AmateuRadioMalaysia

Friday, March 24, 2006

Wanna start AMateur TV?

Show the family, the shack, projects, etc. Since the lower the
frequency, the farther the distance, given the same power
and antenna gain, the 70 cm band is where 98% of ATVers
operate - it is also the lowest cost and easiest to get on.
The 902-928 MHz band goes half the distance and so on.
ATV frequencies work best with an unobstructed line of
sight path between the transmitting and
receiving antennas. So the antenna and height is the most
important part of the ATV station. Antennas need to be made
for the 70 cm band, preferably as high of gain as possible and
the same polarity as is standard in your area. Low loss coax
is also a must as it takes 150 to 200 microvolts into your receiver
for a snow free picture and you don't want to throw RF away
unnecessarily.

To see your first picture it may be as easy as turning your cable
ready TV to cable channel 57 thru 60 and connecting it to a good
outside 70 cm antenna of the same polarity as is used in your
area by ATVers. It doesn't get any cheaper or easier
than that to enjoy another of the many modes in Amateur Radio.
Make sure your TV tuner is switched to cable channels when you
try it. Unlike slow scan TV - SSTV - ATV standards are the
same as broadcast TV and your camcorder so your TV set is
your receiver without the need of any computer or other black
box interface. However, the 70 cm, 420-450 MHz band is the
first ham band that has wide enough bandwidth for ATV and
therefore can best be seen between antennas with line of sight.

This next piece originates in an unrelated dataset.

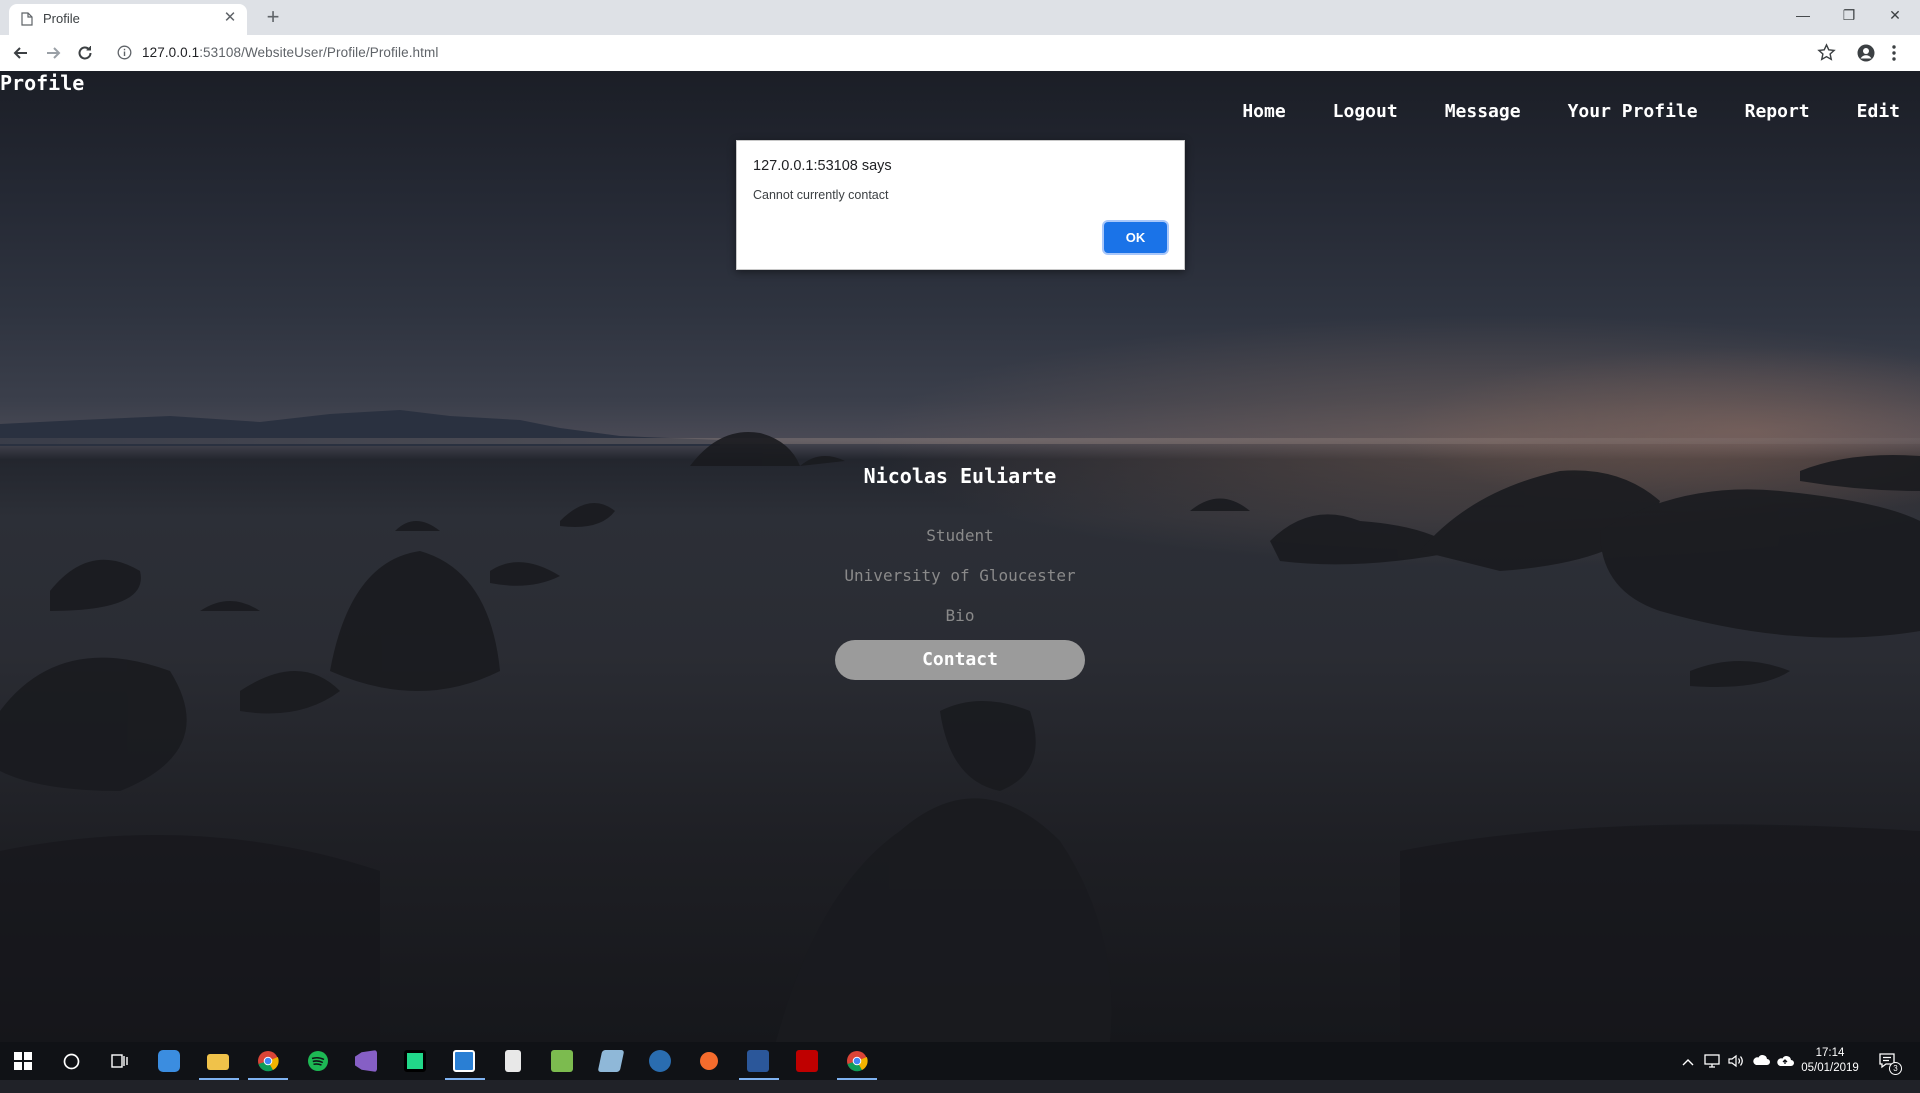 Image resolution: width=1920 pixels, height=1093 pixels. What do you see at coordinates (219, 1061) in the screenshot?
I see `file-explorer-icon` at bounding box center [219, 1061].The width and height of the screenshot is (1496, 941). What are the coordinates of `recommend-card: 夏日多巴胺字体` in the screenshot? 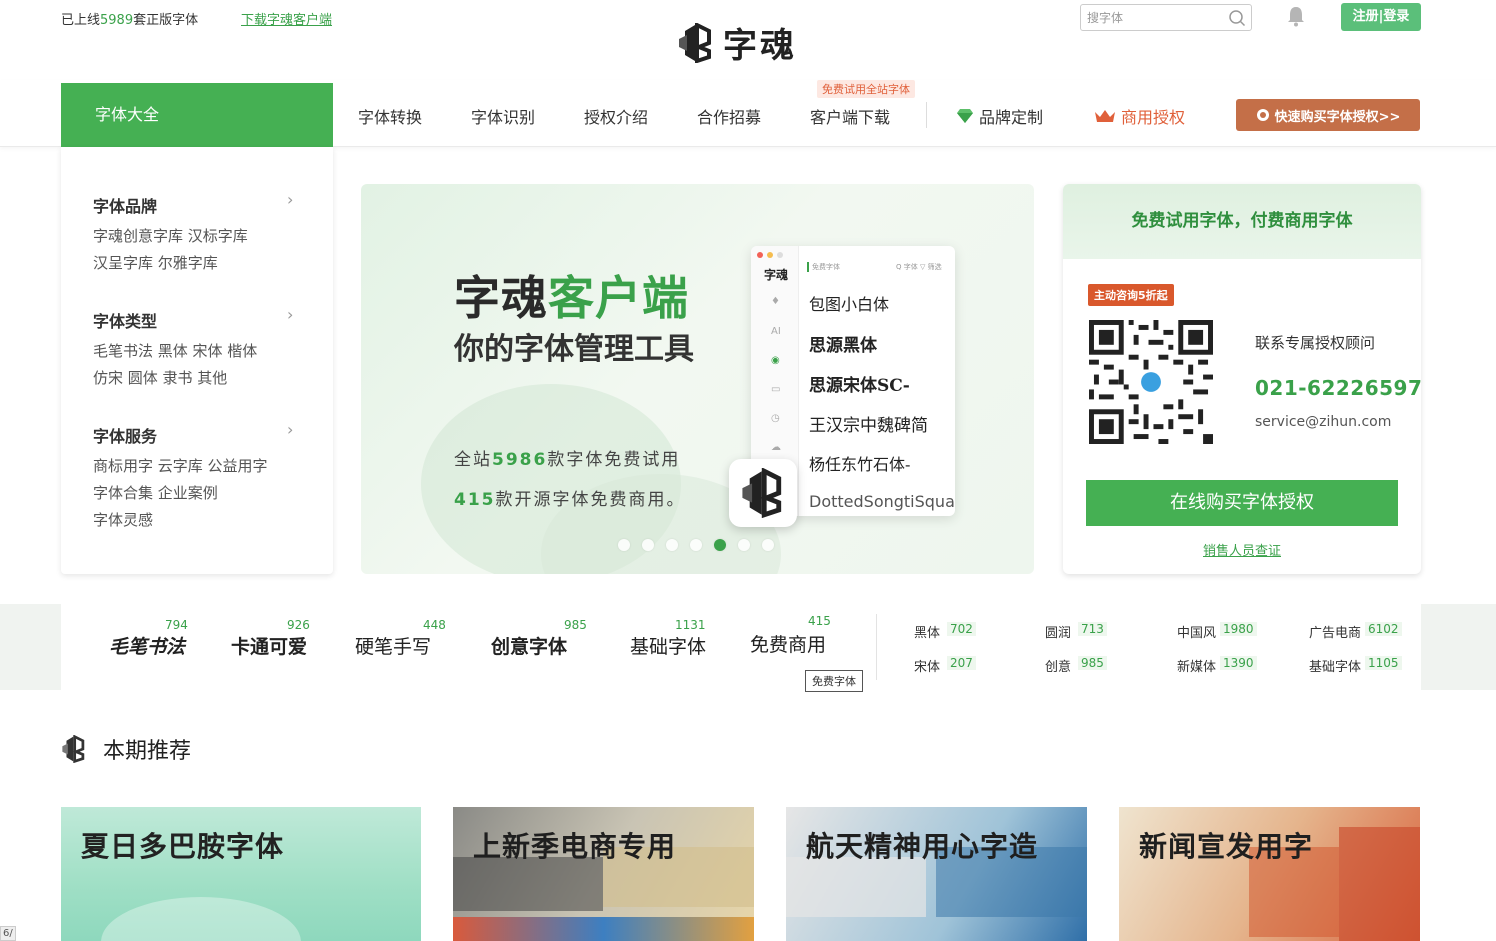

Amateur Television, ATV, is fun and easier than you might think
to get on with all kinds of applications.
Besides sending and receiving live action color video between
home ham stations much in the way you are probably
used to with voice on two meter FM, there is; televising live or
from tape your ham radio club meetings to those
who could not make it in person; showing critical locations to
local emergency service groups during actual
disasters, parades or races; seeing Space Shuttle video and
audio if some one is repeating it from their satellite
TVRO; seeing the edge of space from amateur balloons or
rockets as high as 100,000 ft.; getting a pilots view from
a camera in a R/C model aircraft or real airplane, and much more.

Any camcorder or camera can simply plug its composite video
and line audio into the ATV transmitter. It can be color or
black and white - what ever you plug in is what you get out.
Composite NTSC video is the standard A/V output in
the USA for camcorders. As an alternative there are many
small low cost color or black and white cameras available now
that are made for computers or security
under $200 that can be used at the home station, mobile,
portable, R/C, balloon or rocket ATV.

1 Comments:

  • Hi,
    I would like to share this info in commenting to the posting:

    "The 902-928 MHz band goes half the distance and so on."

    Its unfortunate that this range is not available for use in our country to play with ATV or using for wireless sender. I know of cases where there had been cases of local companies who got cheated with CCTV installers by selling them this 900Mhz system and MCMC Enforcement officers would seize the units and compound the users.

    Another element to take note about ATV is the emission codes. If my memory serves me right, the code is referred to C3F, and referring to my Apparatus Assignment, this emission mode is only allowed in 1240Mhz and above.

    So, if amateurs are serious about playing it in the UHF band, then something ought to be done, e.g. forming what is known as SIG (Special Interest Group) and debate the issue and submit a proposal to the authorities.

    I will be more than glad to assist not as MARTS or ASTRA or MARES, but as an Elmer who knows about the needs and wants of amateur radio.